Just one year ago I landed in Paris for the fourth and last time.   Was there on a 3 day leave but managed to make it five.  Some of the boys from my old outfit were telegraphing there, and of course I had to look them up and we promptly set out to look the town over again.  And some place too, as perhaps you have been told.  Can see it just as plain right now — and by the way am going down to Detroit this week end to see some of these same fellows. They are working in the postal there.  Wish you were here to go along.  You ever been in Detroit?  Don’t think you have — I worked out of there over a year on the Michigan Central.  This mans town is only 3 hours ride from there so not far at that, and manage to get down once in a while to revive old acquaintances.

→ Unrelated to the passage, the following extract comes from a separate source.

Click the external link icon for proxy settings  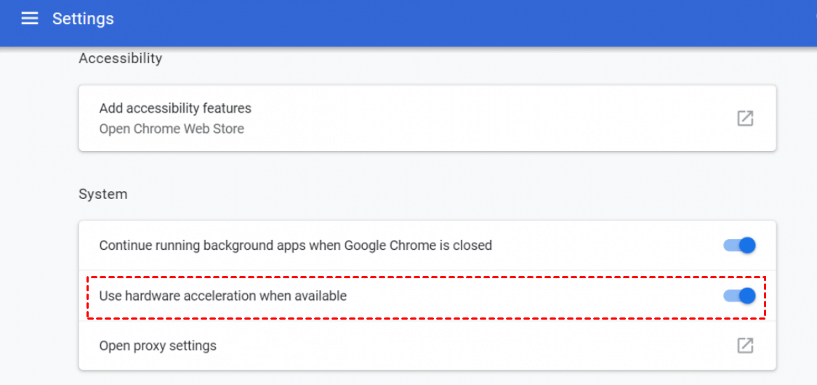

So all your old friends are getting married are they?  Same around here, but seems as if some of them are pretty darn young to take such an important step — now take my case for instance ???? (smiley face), and you ——- just you wait until summer comes rolling ’round again.
Took the old bus up to the shop the other night and am having the valves ground and new piston rings put in so it should run better than ever again.  Roads are getting so good am getting a little anxious to get out on the state roads once more, and “step on her” a little.  ‘Spose you have had the “Jitney” out already.
Say, hasn’t this been the finest spring weather?  Makes one feel sort of “loggy” and not over ambitious.  No, I have not been “capped” by any one else.  How could I when I know how you feel toward me? But where do you get that “pal” stuff?  Can’t you think of any thing stronger to say than that?  Now come on Honey and loosen up and show me how much you love me.  Please please please???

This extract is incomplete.